**What is required:** Search term "computer": please show all lines in the listing that contain it.

**Input records:**
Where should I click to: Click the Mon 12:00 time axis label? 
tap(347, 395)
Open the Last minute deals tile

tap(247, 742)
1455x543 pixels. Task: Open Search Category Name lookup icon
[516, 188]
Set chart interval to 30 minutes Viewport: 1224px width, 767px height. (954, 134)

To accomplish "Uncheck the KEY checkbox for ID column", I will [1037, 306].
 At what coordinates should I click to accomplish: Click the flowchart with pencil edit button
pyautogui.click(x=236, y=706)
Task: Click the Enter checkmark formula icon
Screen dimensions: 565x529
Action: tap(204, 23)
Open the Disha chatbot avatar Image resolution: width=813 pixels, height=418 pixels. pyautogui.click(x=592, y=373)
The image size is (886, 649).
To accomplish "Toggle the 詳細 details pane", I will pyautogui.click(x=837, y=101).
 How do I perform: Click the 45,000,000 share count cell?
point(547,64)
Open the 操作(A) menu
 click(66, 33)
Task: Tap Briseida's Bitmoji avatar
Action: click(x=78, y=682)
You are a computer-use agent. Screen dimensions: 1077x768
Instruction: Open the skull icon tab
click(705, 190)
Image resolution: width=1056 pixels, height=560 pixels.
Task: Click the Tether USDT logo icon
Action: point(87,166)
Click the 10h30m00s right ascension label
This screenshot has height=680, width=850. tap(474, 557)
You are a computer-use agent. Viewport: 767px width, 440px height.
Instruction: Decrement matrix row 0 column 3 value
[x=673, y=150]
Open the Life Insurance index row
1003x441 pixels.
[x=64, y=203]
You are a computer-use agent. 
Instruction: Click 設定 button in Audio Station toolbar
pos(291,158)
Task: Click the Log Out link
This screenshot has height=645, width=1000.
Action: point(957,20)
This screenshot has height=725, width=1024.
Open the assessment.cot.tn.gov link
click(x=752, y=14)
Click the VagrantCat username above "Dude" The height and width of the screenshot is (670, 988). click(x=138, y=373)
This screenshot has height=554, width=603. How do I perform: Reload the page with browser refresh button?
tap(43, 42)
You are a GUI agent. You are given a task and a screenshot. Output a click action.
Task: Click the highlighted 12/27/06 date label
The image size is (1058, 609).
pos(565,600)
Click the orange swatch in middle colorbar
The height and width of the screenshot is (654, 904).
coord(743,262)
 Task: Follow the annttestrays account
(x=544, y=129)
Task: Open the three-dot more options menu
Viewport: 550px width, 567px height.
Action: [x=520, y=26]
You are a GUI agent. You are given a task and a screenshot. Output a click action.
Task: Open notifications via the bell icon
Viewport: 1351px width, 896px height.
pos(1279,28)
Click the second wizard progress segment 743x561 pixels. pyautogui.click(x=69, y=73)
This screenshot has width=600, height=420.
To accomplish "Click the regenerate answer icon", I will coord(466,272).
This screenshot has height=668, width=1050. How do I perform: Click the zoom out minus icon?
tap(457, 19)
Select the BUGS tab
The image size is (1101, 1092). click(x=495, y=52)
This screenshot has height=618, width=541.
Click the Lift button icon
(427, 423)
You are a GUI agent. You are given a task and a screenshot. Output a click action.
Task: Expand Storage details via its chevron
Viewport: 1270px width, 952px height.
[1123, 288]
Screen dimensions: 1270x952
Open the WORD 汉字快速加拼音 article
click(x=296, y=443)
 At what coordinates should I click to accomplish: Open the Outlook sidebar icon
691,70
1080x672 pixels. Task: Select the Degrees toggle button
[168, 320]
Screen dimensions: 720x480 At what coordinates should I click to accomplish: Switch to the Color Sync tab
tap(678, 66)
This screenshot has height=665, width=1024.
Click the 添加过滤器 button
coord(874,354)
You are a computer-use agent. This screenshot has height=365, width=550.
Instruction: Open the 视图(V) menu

**Exercise solution:**
You are a computer-use agent. Screen dimensions: 1077x768
You are a computer-use agent. Viewport: 767px width, 440px height.
You are a computer-use agent. 
You are a computer-use agent. This screenshot has height=365, width=550.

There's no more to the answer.